=== Begin Enclosure ===

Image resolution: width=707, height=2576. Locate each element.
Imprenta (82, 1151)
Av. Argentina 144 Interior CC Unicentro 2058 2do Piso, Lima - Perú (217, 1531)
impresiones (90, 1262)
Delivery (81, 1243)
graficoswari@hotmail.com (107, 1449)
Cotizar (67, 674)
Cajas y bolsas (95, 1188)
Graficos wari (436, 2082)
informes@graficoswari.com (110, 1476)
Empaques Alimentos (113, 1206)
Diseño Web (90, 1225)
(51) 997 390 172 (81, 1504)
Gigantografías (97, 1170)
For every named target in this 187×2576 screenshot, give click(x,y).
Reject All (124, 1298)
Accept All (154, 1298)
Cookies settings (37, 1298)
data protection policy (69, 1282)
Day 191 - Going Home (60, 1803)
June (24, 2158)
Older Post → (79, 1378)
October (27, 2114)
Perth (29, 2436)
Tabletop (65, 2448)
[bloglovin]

=== End Enclosure ===

## Problem requirements:
Search the data for the string "graficoswari" and copy every line where it appears.

## Output of the exercise:
graficoswari@hotmail.com (107, 1449)
informes@graficoswari.com (110, 1476)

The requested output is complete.